[Opening AVAILABLE RECORDS section]

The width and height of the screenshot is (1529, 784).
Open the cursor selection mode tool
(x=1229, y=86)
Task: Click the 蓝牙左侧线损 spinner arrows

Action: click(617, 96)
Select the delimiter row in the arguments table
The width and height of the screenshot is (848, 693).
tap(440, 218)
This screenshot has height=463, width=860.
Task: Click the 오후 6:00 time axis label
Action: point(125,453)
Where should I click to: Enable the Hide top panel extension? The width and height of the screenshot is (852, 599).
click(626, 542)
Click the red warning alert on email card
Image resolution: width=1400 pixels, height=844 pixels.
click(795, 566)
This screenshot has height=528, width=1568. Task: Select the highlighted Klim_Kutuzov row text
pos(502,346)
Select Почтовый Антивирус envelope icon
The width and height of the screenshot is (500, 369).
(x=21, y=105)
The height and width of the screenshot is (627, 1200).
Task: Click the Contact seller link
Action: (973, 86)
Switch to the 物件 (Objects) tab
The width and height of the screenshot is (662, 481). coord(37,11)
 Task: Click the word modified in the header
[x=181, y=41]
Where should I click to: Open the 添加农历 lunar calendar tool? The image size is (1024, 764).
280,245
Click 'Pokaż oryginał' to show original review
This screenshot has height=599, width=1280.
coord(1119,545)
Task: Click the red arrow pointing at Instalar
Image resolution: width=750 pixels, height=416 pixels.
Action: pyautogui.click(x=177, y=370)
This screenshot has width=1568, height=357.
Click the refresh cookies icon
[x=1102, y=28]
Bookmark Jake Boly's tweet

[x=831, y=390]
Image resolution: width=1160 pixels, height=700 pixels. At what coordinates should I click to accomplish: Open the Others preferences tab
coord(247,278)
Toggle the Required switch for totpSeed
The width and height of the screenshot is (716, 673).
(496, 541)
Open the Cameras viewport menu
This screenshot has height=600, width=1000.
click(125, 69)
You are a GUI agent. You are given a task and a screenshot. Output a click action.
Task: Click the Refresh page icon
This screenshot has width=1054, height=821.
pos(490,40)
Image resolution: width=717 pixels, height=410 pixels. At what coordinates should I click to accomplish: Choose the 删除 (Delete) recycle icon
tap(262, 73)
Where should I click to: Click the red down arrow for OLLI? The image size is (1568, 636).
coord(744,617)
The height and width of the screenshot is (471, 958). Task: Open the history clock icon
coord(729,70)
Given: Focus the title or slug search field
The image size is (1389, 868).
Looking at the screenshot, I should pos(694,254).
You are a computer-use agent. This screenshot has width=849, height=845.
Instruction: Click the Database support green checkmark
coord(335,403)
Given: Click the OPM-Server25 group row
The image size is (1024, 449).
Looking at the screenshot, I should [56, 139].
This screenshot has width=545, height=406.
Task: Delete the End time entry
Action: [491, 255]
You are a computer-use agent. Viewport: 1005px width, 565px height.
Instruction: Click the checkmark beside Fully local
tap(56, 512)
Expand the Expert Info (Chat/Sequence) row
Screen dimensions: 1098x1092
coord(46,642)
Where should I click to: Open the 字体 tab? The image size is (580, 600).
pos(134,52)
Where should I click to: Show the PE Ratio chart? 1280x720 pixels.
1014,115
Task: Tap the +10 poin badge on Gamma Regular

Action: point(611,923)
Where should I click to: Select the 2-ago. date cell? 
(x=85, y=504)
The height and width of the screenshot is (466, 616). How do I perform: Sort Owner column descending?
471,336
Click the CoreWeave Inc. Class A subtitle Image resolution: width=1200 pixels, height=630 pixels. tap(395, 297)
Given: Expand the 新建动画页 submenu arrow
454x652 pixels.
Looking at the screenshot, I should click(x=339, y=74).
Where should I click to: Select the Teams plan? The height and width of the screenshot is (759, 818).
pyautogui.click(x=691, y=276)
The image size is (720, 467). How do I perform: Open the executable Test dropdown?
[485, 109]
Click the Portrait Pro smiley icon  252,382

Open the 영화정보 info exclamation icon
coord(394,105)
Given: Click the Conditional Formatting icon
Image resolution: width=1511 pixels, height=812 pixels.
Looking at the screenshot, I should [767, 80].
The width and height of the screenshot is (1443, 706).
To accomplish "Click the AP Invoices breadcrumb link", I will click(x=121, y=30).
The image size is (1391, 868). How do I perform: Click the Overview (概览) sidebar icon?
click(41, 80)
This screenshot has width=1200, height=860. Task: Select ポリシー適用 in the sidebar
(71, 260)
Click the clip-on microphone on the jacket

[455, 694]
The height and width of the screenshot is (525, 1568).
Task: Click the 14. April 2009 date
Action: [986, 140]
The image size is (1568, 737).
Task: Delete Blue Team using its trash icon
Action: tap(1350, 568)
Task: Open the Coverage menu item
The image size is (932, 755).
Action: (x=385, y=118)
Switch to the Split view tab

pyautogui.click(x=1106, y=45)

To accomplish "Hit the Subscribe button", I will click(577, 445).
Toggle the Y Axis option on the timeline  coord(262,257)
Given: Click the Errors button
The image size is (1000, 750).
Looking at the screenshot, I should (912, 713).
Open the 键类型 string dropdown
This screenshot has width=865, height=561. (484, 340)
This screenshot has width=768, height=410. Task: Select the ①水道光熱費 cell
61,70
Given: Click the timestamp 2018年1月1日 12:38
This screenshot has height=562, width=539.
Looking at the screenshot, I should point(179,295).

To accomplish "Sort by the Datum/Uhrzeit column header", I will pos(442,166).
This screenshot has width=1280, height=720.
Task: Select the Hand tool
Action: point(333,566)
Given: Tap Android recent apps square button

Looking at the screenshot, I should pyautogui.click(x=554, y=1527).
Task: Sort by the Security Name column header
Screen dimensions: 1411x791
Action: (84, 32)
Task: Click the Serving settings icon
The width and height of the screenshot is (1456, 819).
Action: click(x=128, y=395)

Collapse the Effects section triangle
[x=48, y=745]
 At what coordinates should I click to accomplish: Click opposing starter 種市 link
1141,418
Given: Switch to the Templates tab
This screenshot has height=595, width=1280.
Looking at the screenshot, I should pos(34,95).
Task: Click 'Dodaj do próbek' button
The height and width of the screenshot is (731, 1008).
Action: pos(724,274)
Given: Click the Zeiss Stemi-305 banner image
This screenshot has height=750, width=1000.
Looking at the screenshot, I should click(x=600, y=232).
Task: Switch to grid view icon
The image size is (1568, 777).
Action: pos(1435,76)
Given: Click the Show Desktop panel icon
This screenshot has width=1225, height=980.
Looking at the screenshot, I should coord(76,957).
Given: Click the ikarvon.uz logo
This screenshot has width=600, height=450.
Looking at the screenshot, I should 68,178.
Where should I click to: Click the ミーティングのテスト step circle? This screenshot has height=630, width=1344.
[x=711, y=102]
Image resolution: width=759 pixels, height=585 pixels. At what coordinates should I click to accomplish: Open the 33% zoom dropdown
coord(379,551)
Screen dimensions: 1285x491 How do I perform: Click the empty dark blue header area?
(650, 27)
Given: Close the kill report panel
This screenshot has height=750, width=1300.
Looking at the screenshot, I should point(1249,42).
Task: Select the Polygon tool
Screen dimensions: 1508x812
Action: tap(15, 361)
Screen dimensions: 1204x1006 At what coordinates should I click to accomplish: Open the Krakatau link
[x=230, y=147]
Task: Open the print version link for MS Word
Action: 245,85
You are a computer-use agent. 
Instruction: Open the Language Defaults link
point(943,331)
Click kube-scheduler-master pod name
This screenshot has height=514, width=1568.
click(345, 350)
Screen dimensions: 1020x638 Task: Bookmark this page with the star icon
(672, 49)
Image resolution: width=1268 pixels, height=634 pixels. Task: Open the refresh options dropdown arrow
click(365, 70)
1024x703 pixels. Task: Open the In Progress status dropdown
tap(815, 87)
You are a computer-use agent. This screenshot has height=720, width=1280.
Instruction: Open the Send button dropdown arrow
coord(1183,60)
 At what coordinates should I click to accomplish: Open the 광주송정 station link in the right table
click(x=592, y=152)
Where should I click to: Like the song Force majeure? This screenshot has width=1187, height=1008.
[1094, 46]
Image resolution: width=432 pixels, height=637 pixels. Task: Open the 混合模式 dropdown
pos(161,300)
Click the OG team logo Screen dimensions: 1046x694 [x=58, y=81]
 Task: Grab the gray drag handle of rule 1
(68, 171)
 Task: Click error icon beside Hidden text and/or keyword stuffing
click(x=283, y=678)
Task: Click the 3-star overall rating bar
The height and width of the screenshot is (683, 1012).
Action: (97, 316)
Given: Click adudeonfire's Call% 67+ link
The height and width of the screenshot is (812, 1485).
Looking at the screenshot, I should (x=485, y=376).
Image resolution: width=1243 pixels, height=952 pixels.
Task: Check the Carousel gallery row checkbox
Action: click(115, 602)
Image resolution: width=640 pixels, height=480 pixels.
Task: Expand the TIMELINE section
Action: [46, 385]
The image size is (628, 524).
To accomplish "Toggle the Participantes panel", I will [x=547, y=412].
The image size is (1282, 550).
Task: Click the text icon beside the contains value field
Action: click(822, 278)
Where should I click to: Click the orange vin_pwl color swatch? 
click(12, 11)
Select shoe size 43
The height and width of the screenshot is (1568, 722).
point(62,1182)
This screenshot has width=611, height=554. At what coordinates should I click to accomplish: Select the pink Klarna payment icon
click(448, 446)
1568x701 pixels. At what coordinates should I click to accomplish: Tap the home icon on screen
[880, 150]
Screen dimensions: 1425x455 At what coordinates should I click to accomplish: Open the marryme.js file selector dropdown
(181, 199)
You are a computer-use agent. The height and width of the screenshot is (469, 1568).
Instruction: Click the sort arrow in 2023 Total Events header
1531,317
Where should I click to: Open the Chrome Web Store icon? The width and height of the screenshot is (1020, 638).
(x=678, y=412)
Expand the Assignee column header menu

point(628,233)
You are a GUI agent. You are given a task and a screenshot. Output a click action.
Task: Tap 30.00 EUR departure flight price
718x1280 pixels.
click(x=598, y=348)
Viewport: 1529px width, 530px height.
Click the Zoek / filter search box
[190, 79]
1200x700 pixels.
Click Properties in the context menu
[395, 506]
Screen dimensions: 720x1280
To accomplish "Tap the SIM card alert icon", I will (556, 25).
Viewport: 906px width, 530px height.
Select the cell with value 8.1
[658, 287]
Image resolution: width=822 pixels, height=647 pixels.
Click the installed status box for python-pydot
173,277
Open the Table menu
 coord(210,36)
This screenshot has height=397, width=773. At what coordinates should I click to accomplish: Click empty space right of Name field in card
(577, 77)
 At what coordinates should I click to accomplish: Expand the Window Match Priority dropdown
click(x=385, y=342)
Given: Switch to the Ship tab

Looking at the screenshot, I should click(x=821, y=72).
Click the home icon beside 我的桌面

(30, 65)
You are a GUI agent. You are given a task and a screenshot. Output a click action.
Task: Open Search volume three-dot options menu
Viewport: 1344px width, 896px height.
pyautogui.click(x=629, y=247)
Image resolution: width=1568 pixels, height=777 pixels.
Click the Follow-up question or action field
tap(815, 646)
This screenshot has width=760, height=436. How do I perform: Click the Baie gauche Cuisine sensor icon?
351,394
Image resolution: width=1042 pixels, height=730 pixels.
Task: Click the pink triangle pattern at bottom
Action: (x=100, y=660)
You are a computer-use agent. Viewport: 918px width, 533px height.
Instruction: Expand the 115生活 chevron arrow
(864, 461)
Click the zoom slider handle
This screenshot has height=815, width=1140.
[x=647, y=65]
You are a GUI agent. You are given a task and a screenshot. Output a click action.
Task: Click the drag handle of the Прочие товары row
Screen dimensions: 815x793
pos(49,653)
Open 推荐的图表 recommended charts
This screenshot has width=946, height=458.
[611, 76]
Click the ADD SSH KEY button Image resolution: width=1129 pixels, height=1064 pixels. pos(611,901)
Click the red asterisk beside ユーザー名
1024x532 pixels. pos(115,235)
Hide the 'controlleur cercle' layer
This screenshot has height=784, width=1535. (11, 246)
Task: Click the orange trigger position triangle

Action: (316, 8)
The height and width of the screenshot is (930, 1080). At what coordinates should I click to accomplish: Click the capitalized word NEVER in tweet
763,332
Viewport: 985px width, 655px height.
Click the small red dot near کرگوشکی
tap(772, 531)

[Closing AVAILABLE RECORDS section]

WORK TASK: Retype only the lines above between the line with "Where should I click to: Select the 2-ago." and the line with "Toggle the Y", counting those two lines as well, and keep every character as it is.

EXPECTED ANSWER:
Where should I click to: Select the 2-ago. date cell? 
(x=85, y=504)
The height and width of the screenshot is (466, 616). How do I perform: Sort Owner column descending?
471,336
Click the CoreWeave Inc. Class A subtitle Image resolution: width=1200 pixels, height=630 pixels. tap(395, 297)
Given: Expand the 新建动画页 submenu arrow
454x652 pixels.
Looking at the screenshot, I should click(x=339, y=74).
Where should I click to: Select the Teams plan? The height and width of the screenshot is (759, 818).
pyautogui.click(x=691, y=276)
The image size is (720, 467). How do I perform: Open the executable Test dropdown?
[485, 109]
Click the Portrait Pro smiley icon  252,382

Open the 영화정보 info exclamation icon
coord(394,105)
Given: Click the Conditional Formatting icon
Image resolution: width=1511 pixels, height=812 pixels.
Looking at the screenshot, I should [767, 80].
The width and height of the screenshot is (1443, 706).
To accomplish "Click the AP Invoices breadcrumb link", I will click(x=121, y=30).
The image size is (1391, 868). How do I perform: Click the Overview (概览) sidebar icon?
click(41, 80)
This screenshot has width=1200, height=860. Task: Select ポリシー適用 in the sidebar
(71, 260)
Click the clip-on microphone on the jacket

[455, 694]
The height and width of the screenshot is (525, 1568).
Task: Click the 14. April 2009 date
Action: [986, 140]
The image size is (1568, 737).
Task: Delete Blue Team using its trash icon
Action: tap(1350, 568)
Task: Open the Coverage menu item
The image size is (932, 755).
Action: (x=385, y=118)
Switch to the Split view tab

pyautogui.click(x=1106, y=45)

To accomplish "Hit the Subscribe button", I will click(577, 445).
Toggle the Y Axis option on the timeline  coord(262,257)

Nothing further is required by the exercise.